As is well-known, the enhancement of contrast in the replica image depends on the amount of etching that is done - the more etching, the greater the enhancement of the contrast of the replica image.

Although toning is a conventional process, one possible toning process is given below. The film negative is bleached for ten minutes in a 3% solution of potassium ferricyanide containing a trace of ammonia. The negative is washed and then toned for ten minutes in a 2.5% uranyl nitrate solution containing 1% acetic acid and 0.5% potassium bromide. (The uranium in the uranyl nitrate consists of more than 90% of the isotope ²38 U.) The toned negative is then washed in several changes of 0.1% acetic acid, after which it is dried normally.

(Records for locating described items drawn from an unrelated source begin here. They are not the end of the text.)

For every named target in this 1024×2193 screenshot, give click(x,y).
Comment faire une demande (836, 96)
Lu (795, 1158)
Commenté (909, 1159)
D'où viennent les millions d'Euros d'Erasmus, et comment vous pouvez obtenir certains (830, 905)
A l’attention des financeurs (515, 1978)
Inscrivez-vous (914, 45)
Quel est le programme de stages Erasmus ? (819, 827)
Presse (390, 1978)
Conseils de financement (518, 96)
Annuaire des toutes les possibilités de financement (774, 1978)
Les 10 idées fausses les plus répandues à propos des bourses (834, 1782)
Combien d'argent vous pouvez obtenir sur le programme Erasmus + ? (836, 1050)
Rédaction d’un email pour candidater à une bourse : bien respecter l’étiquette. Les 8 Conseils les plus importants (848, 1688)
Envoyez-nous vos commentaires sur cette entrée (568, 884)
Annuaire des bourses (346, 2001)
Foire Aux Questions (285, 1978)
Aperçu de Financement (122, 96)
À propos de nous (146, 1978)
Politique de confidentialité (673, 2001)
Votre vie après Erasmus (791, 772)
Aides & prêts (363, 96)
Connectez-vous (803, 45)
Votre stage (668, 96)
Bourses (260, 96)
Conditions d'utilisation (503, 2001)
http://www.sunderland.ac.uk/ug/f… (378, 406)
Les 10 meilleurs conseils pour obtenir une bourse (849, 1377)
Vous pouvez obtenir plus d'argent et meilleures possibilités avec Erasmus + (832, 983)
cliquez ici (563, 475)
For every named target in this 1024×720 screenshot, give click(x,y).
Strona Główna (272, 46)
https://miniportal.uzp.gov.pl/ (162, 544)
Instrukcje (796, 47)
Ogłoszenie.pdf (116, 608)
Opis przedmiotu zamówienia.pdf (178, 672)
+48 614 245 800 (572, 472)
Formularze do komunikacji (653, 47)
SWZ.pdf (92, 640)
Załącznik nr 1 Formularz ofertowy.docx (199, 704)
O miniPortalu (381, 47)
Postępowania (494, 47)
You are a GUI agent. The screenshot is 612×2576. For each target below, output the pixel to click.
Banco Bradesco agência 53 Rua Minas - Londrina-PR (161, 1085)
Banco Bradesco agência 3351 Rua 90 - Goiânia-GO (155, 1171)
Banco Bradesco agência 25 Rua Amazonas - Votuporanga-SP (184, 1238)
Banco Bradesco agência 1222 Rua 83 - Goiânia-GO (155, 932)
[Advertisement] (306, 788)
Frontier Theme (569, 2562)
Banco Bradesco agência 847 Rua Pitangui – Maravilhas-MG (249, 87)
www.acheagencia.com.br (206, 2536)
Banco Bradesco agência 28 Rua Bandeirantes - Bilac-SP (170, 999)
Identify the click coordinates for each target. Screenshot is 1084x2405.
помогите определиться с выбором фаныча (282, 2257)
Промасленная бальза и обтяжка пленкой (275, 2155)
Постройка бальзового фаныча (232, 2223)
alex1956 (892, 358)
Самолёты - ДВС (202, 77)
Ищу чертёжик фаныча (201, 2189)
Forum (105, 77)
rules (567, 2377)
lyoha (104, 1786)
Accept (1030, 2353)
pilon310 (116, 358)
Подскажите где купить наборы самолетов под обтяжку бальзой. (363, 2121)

Obviously many modifications and variations of the present invention are possible in light of the above teachings. It is therefore to be understood that within the scope of the appended claims the invention may be practiced otherwise than as specifically described.

Claims

1. A method for producing a plate having a replica image of the photographic image on a developed film negative comprising the steps of:

toning said film negative with a "stable photofissionable isotope";

placing said film negative in contact with a replication plate made from a transparent material in which damage tracks can be made by the products of the fissioning of said isotope and which can be etched to expose said damage tracks to form a replica of the photographic image on said film negative;

irradiating the film negative with high-energy photons while it is in contact with said replication plate so as to cause said isotope to fission and produce damage tracks in said replication plate because of the fission products; and

removing the film negative from said replication plate.

2. A method as in claim 1, in which at least some of said high-energy photons have energies lying approximately in the 5-15 MeV range.

3. A method as in claim 1, in which said isotope is ²38 U.

4. A method as in claim 1, in which said isotope is selected from the group consisting of ²36 Np, ²37 Np, ²42 Pu and ²44 Pu.

5. A method as in claim 1, in which said replication plate is made from glass.

6. A method as in claim 1, in which said isotope is ²38 U, said replication plate is made of glass, and the negative is exposed for a predetermined period of time to high-energy X-rays, the energy band of said photons including the 5-15 MeV range.